* **Task requirements**:
- a) From the Cerapedics announcement, list each term that describes the design of the ASPIRE study.
- b) Print everything in the Cerapedics announcement from "P-15L Bone Graft is currently" down to "investigational use only.".

Cerapedics has announced that it has been granted breakthrough device designation by the US Food and Drug Administration (FDA) for its investigational P-15L bone graft for the treatment of degenerative disc disease (DDD).
The FDA’s Breakthrough Device designation is designed to expedite the development and review of medical devices that are intended to treat serious or life-threatening diseases. To qualify for this designation, preliminary evidence must demonstrate a reasonable expectation that the device will provide improved effectiveness compared to the standard of care.
Glen Kashuba, chief executive officer of Cerapedics, said: “We are pleased the FDA has granted Breakthrough Device designation for P-15L Bone Graft, our next-generation P-15 technology platform candidate, as it underscores the urgent need for more effective treatments for patients suffering with degenerative disc disease,”
“We look forward to working closely with the FDA through the ongoing clinical trial and review processes for P-15L, with the goal of bringing this important new technology to a patient population with a significant unmet medical need.”
P-15L Bone Graft is currently being studied in the US in the ASPIRE study, a prospective, single-blinded, multi-center, randomised, non-inferiority pivotal IDE study to evaluate the safety and efficacy of P-15L Bone Graft compared to use of an autologous bone graft when applied in transforaminal lumbar interbody fusion surgery. The study will include at least 270 patients with degenerative disk disease at up to 36 clinical trial sites across the US. Cerapedics say that they plan to file a Premarket Approval (PMA) submission with the FDA with the results from this study.
CAUTION: In the US, P-15L Bone Graft is an Investigational Product limited by Federal Law to investigational use only.

* **Listed records**:
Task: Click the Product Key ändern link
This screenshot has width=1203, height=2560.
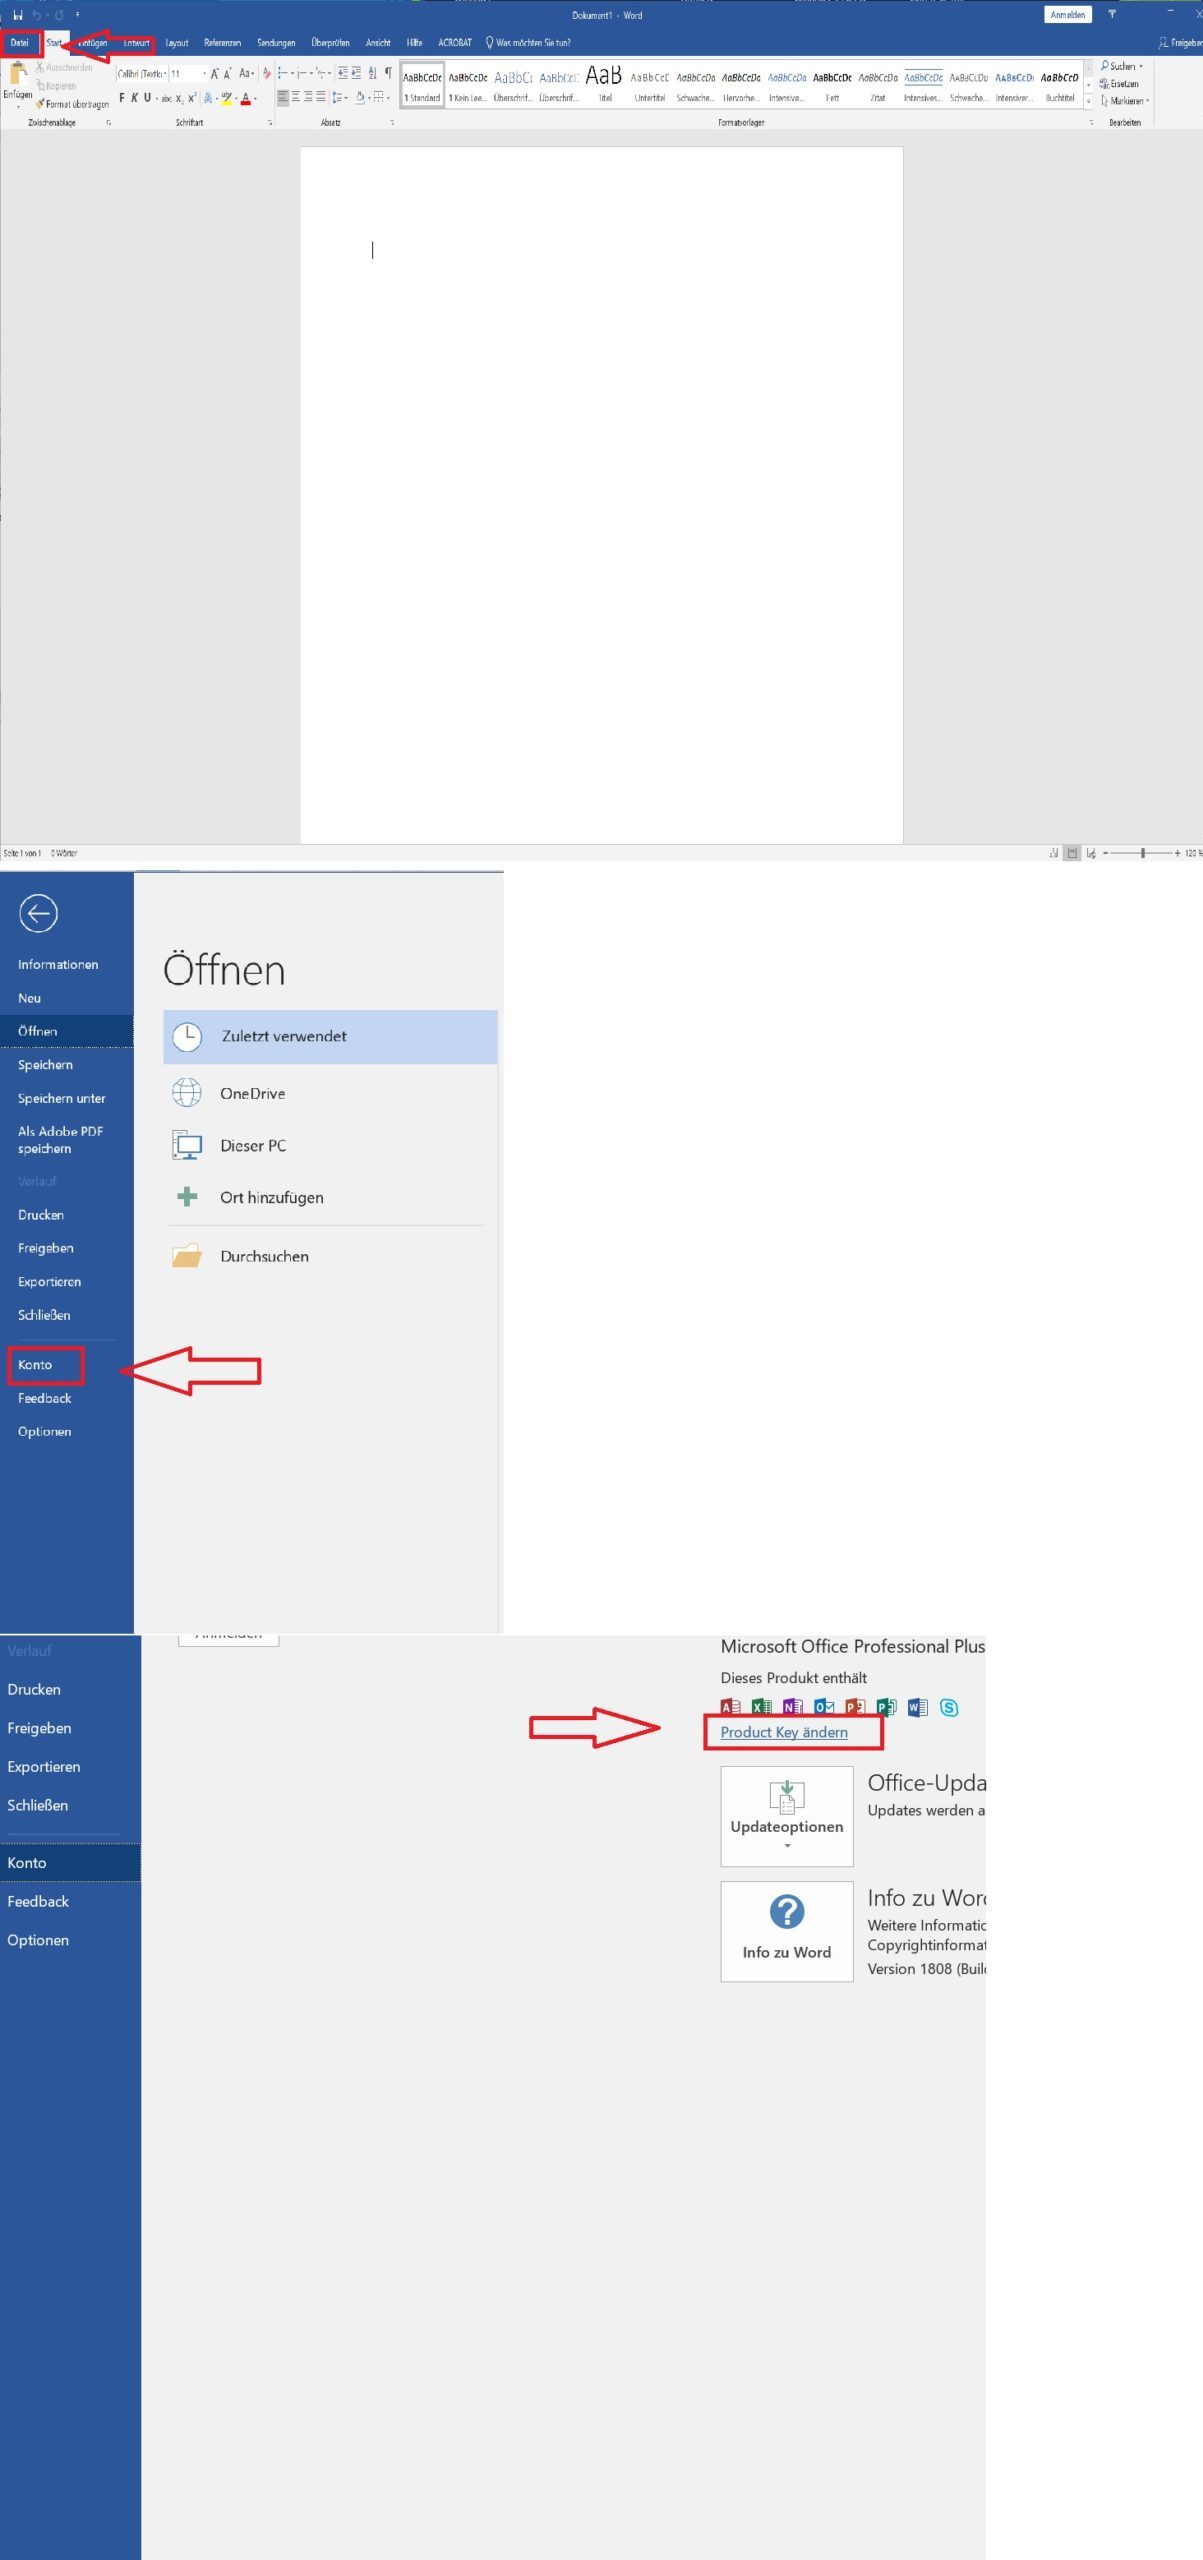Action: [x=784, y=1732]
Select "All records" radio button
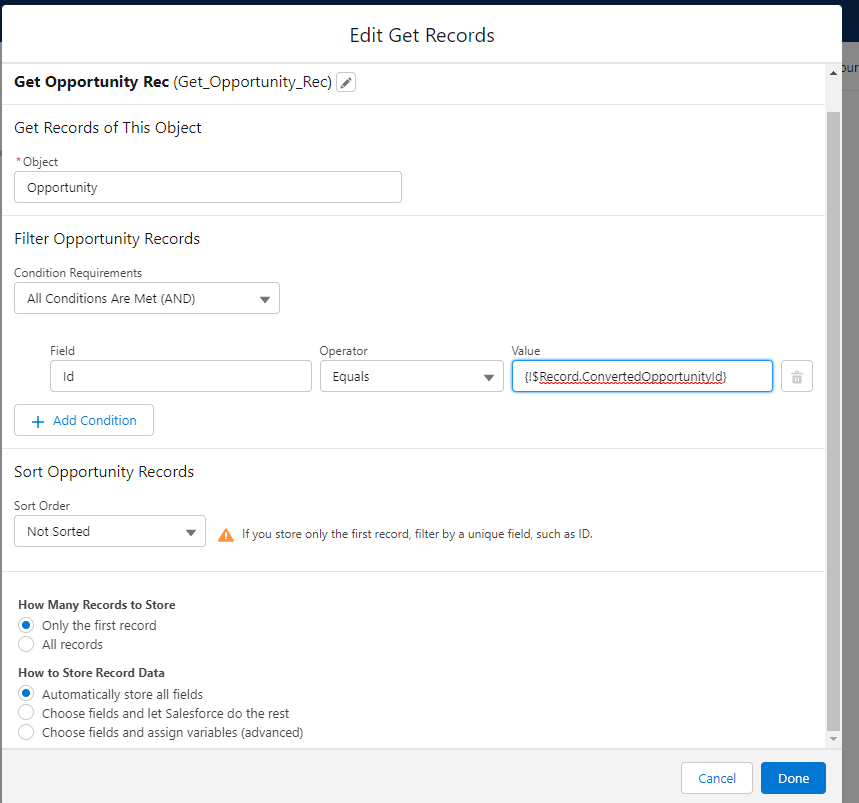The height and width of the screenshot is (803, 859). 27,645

* * *

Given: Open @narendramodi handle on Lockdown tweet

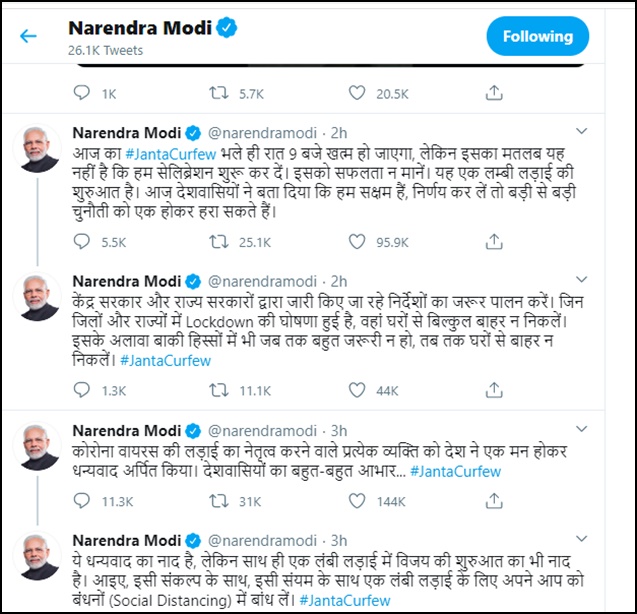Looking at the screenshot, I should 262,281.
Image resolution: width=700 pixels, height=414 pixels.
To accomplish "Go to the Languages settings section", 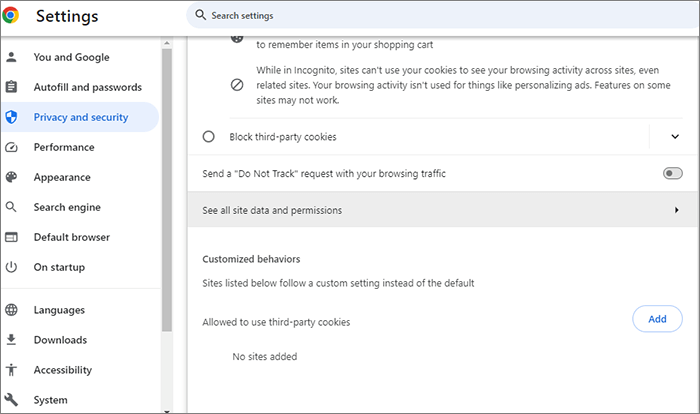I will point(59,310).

---

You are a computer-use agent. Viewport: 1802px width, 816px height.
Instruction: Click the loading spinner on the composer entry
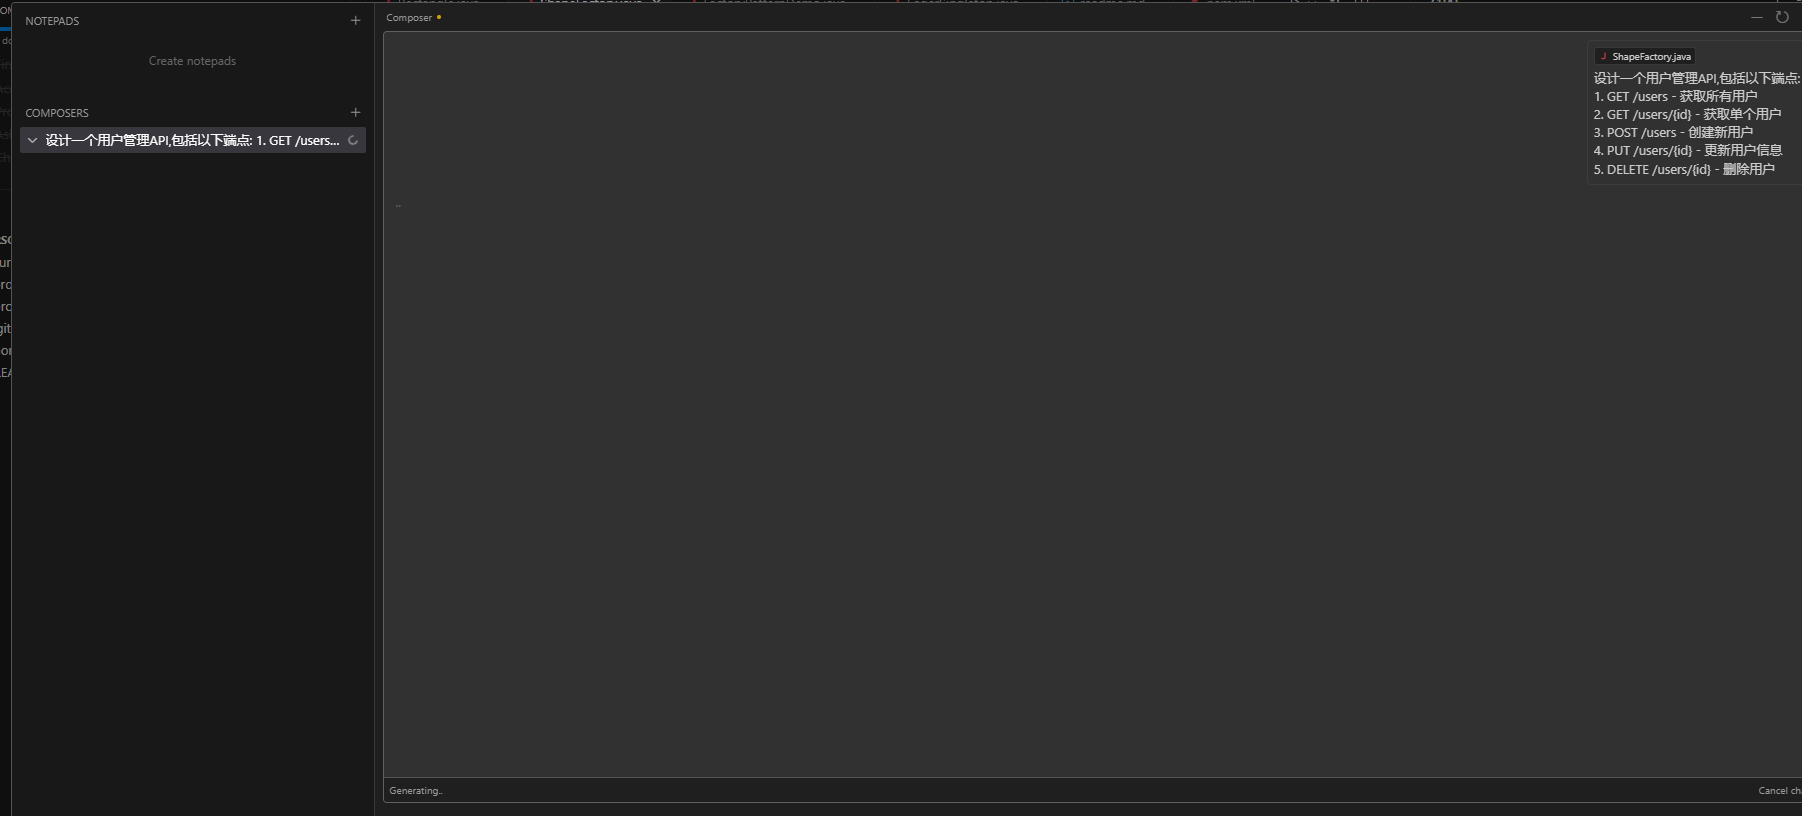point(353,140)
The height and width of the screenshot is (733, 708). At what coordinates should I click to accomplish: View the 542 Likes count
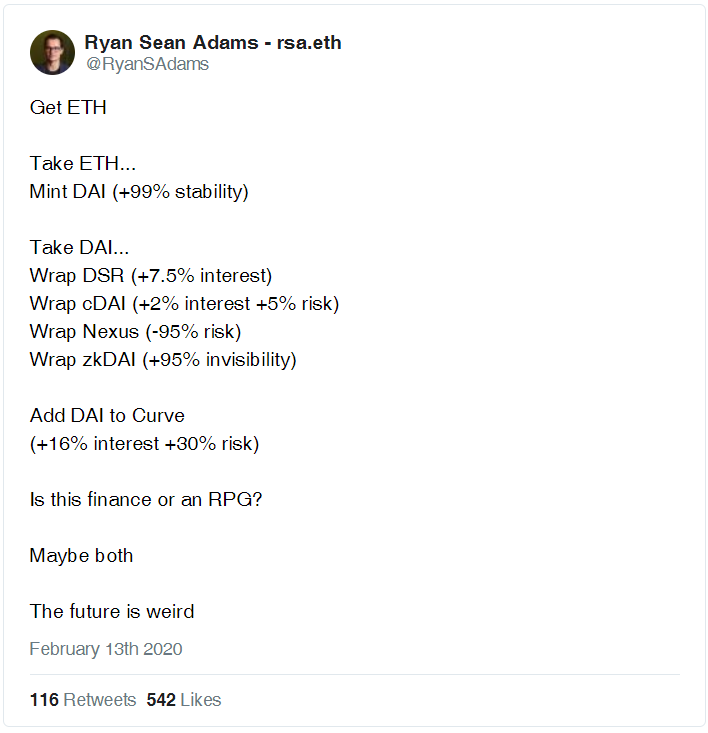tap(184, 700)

* **Per-task answers**:
- a)
prospective
single-blinded
multi-center
randomised
non-inferiority
pivotal
IDE

- b)
P-15L Bone Graft is currently being studied in the US in the ASPIRE study, a prospective, single-blinded, multi-center, randomised, non-inferiority pivotal IDE study to evaluate the safety and efficacy of P-15L Bone Graft compared to use of an autologous bone graft when applied in transforaminal lumbar interbody fusion surgery. The study will include at least 270 patients with degenerative disk disease at up to 36 clinical trial sites across the US. Cerapedics say that they plan to file a Premarket Approval (PMA) submission with the FDA with the results from this study.
CAUTION: In the US, P-15L Bone Graft is an Investigational Product limited by Federal Law to investigational use only.